A empresa anunciou que pretende investir no próximo ano um total de R$4,7 bilhões (bi) (US$886mn) em suas operações, valor inferior aos R$6bi projetados para 2025.
Do montante planejado para o ano que vem, R$2,9bi serão destinados a projetos de manutenção e R$1,8bi a projetos de competitividade.
“Projetos de manutenção estão associados ao prolongamento da vida útil e melhorias operacionais dos equipamentos, com o objetivo de manter o desempenho das unidades. Projetos de competitividade envolvem crescimento de produção, aumento de rentabilidade e modernização das unidades,” disse a empresa em comunicado.
A companhia também informou que deve investir cerca de R$3bi anuais em manutenção ao longo dos próximos cinco anos.
A retração dos investimentos já era esperada, em meio à pressão enfrentada pelas siderúrgicas brasileiras diante da entrada crescente de aço importado, principalmente da China, o que aumenta a concorrência no mercado doméstico e reduz a rentabilidade das empresas.

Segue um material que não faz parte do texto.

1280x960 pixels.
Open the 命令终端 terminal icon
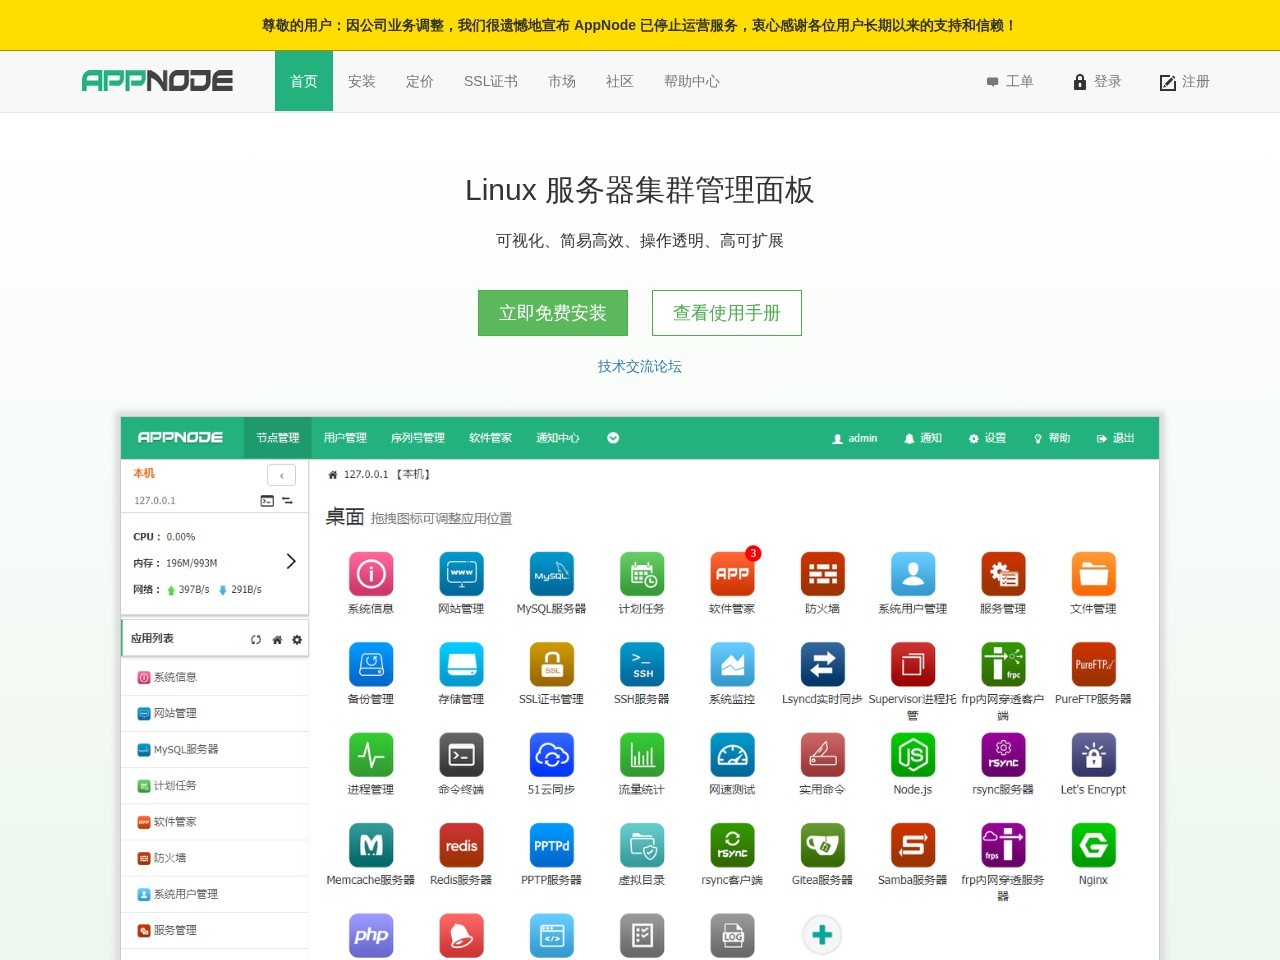(461, 755)
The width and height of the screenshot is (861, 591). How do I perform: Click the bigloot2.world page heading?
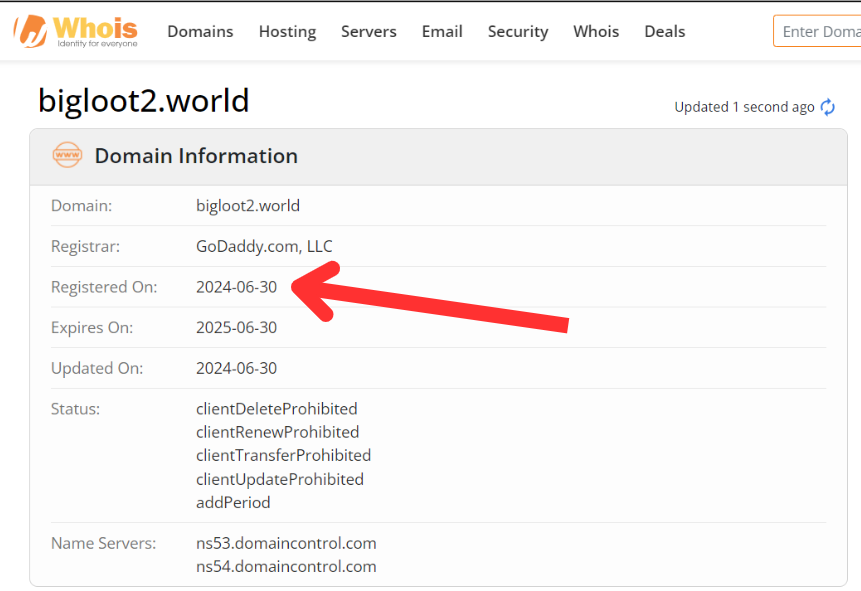(143, 101)
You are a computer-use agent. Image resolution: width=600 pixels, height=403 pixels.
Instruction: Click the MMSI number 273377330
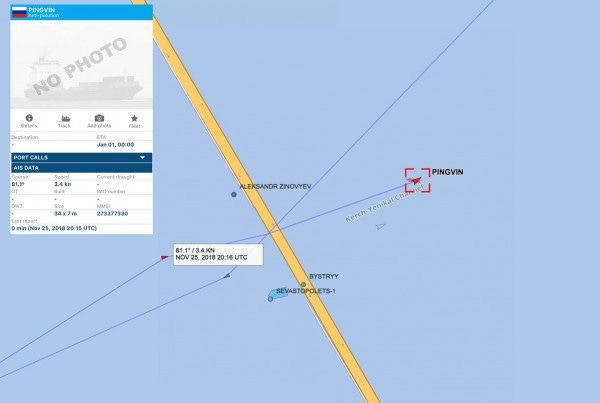pos(112,214)
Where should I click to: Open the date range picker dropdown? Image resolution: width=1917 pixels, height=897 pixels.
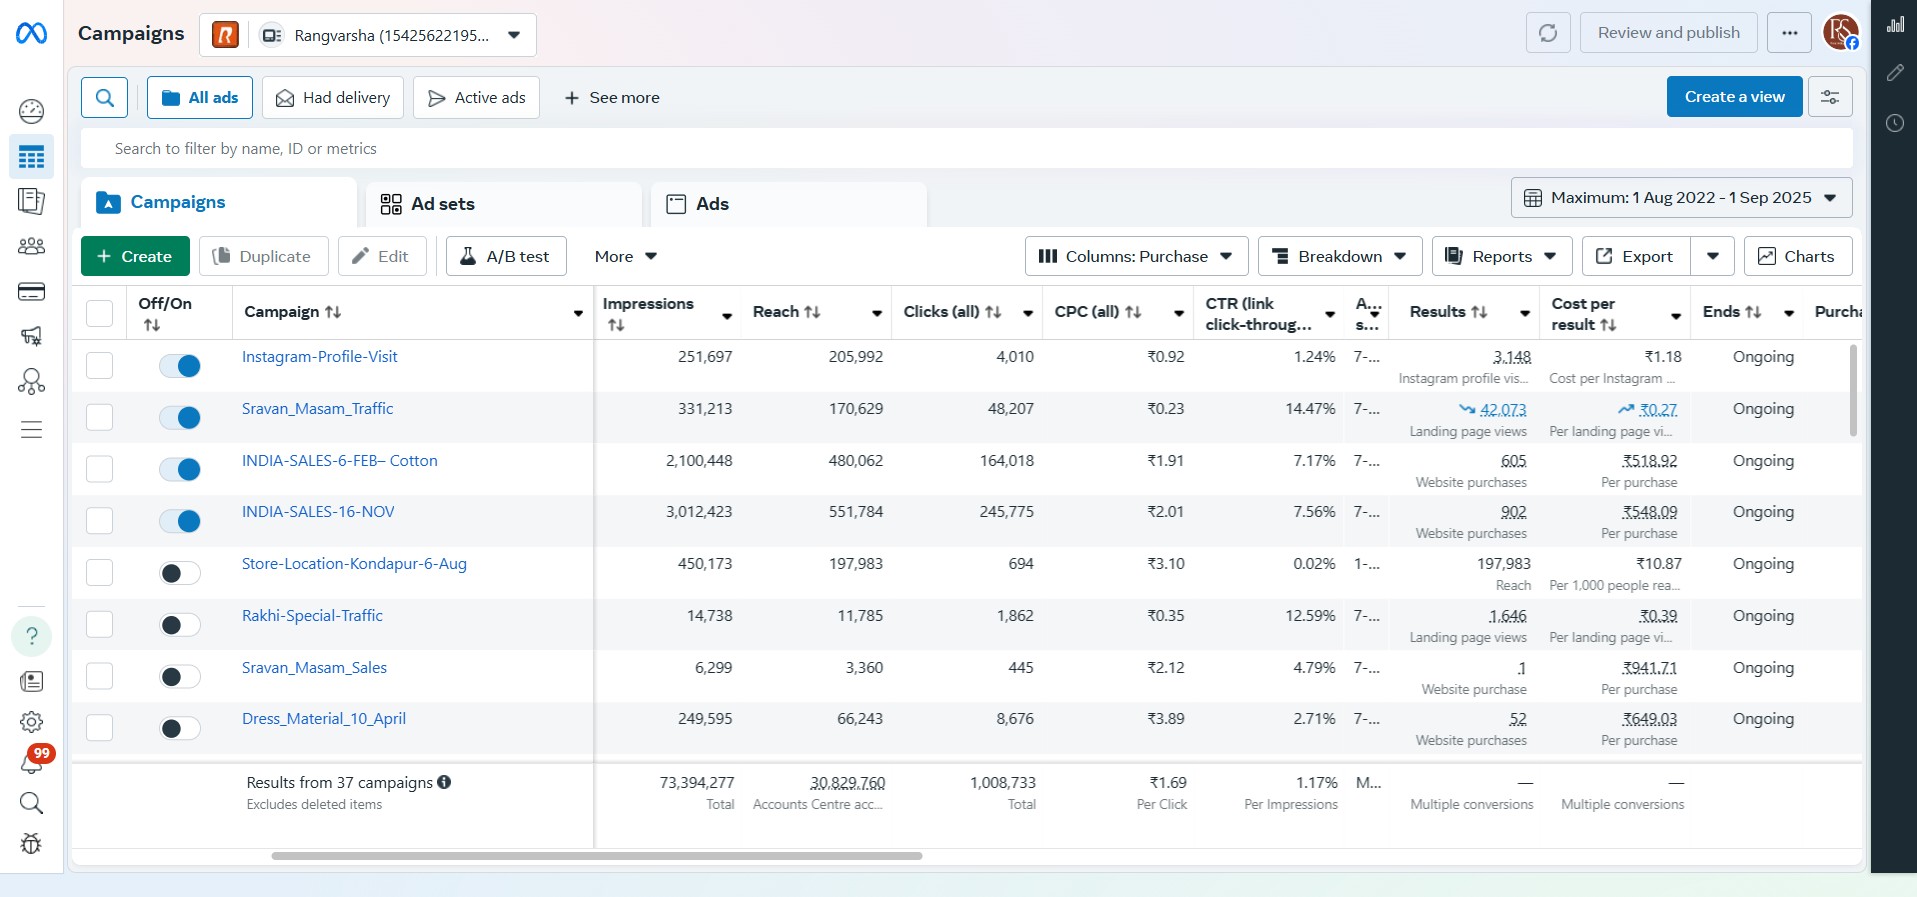tap(1681, 198)
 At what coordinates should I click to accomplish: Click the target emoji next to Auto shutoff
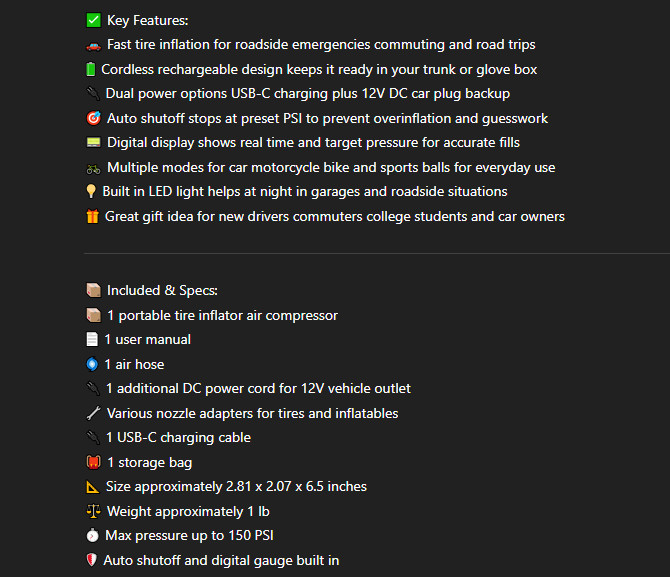pos(94,118)
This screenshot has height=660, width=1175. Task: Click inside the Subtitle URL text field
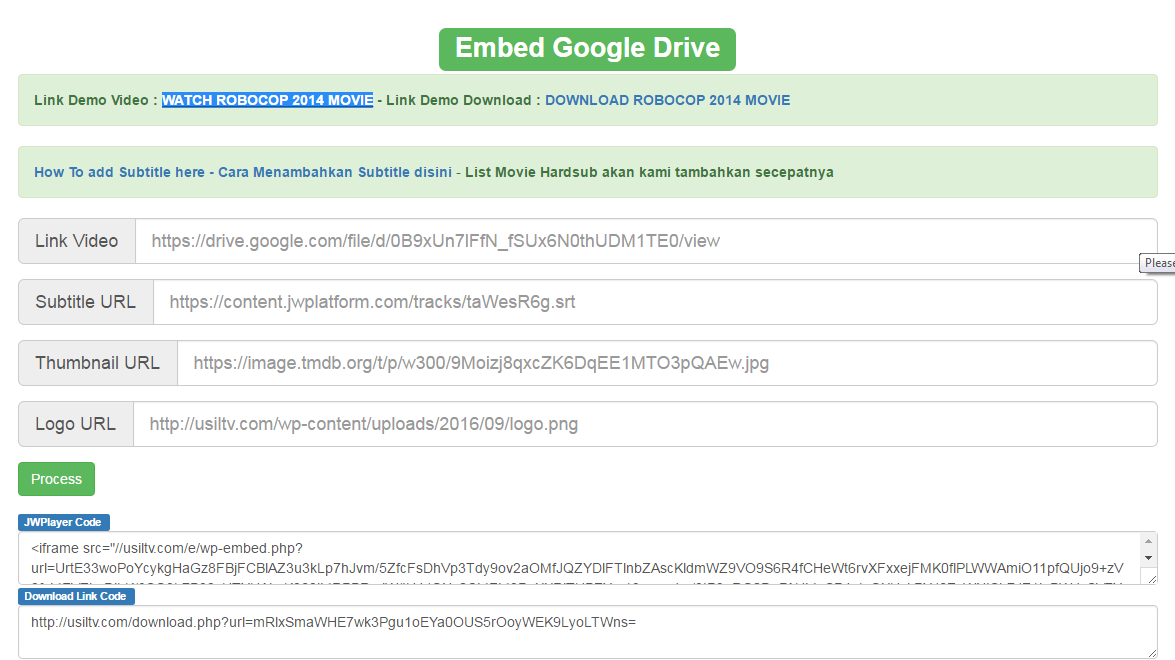coord(654,302)
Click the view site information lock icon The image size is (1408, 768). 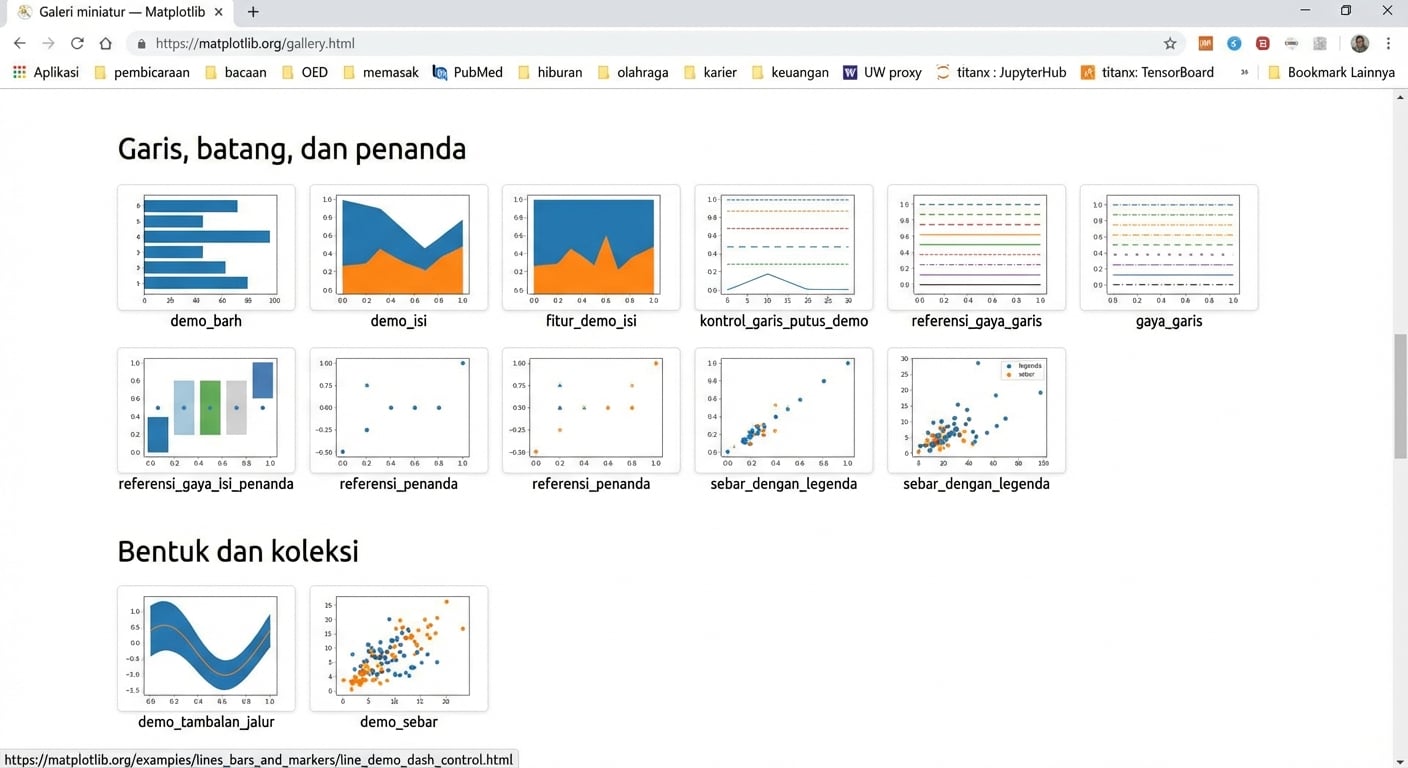point(141,44)
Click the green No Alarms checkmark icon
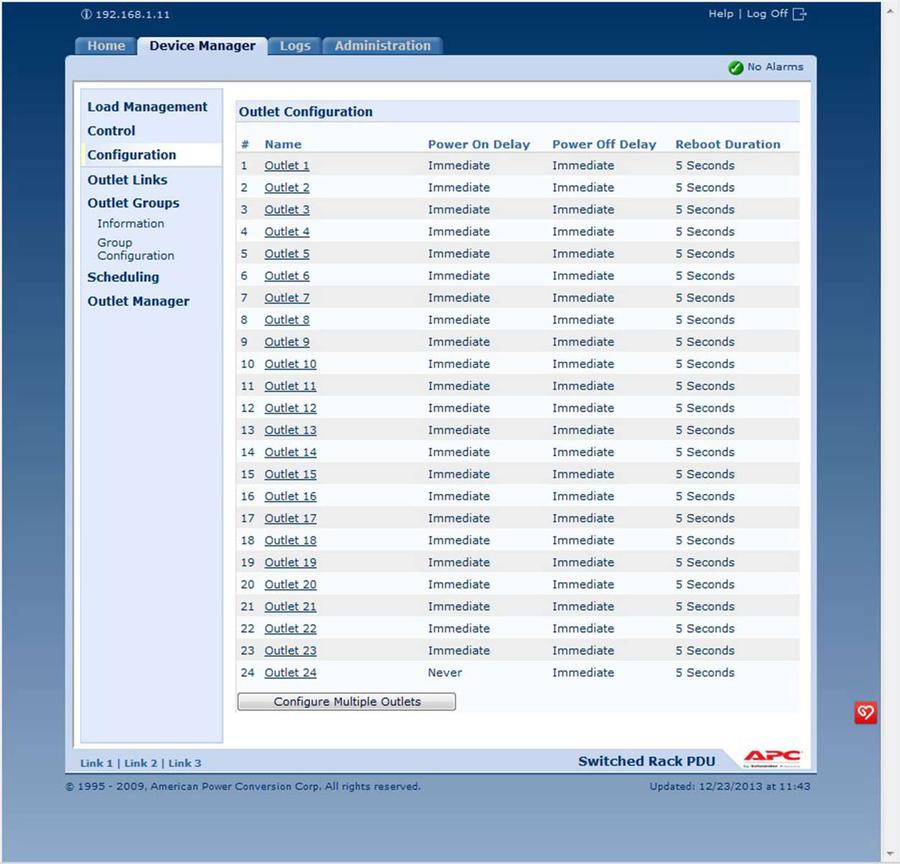 coord(736,67)
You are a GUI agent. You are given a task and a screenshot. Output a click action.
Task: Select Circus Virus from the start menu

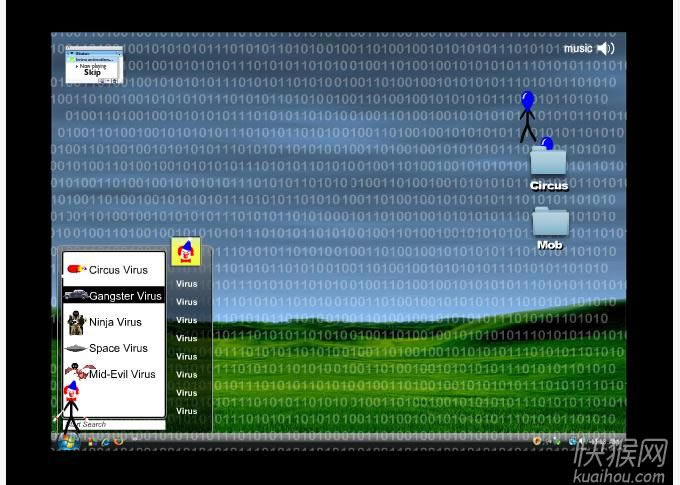pyautogui.click(x=117, y=270)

“A expectativa é que o cenário para siderúrgicas se mantenha desafiador nos próximos trimestres, porque a entrada de aço chinês tende a continuar. Diante disso, as empresas vão trabalhar na diversificação de seus negócios para obter novas fontes de receitas,” disse Carlos Daltozo, chefe de pesquisa da empresa de investimento Tuesday Capital, à BNamericas.
Apesar das pressões das siderúrgicas locais para impor barreiras adicionais ao aço chinês, o governo brasileiro enfrenta dificuldades em adotar tais medidas. A China é o principal parceiro comercial do Brasil, e a boa relação entre os dois países tem limitado os efeitos, na balança comercial brasileira, das tarifas impostas pelos Estados Unidos contra as exportações do Brasil.
“No caso da Gerdau, faz sentido ampliar a produção de minério de ferro, que hoje é voltada ao consumo próprio, para vender o excedente a terceiros. A CSN, através da CSN Mineração, já segue esse caminho e a tendência é que a Gerdau adote estratégia semelhante, uma vez que o minério de ferro é parte central do negócio siderúrgico,” acrescentou Daltozo.
Atualmente, parte relevante dos investimentos da Gerdau está sendo aplicada na ampliação da capacidade produtiva da mina de minério de ferro Miguel Burnier, em Minas Gerais. O minério extraído abastece as próprias operações da companhia, mas, a partir de 2026, com a conclusão do projeto de expansão, a empresa planeja comercializar o excedente da produção no mercado.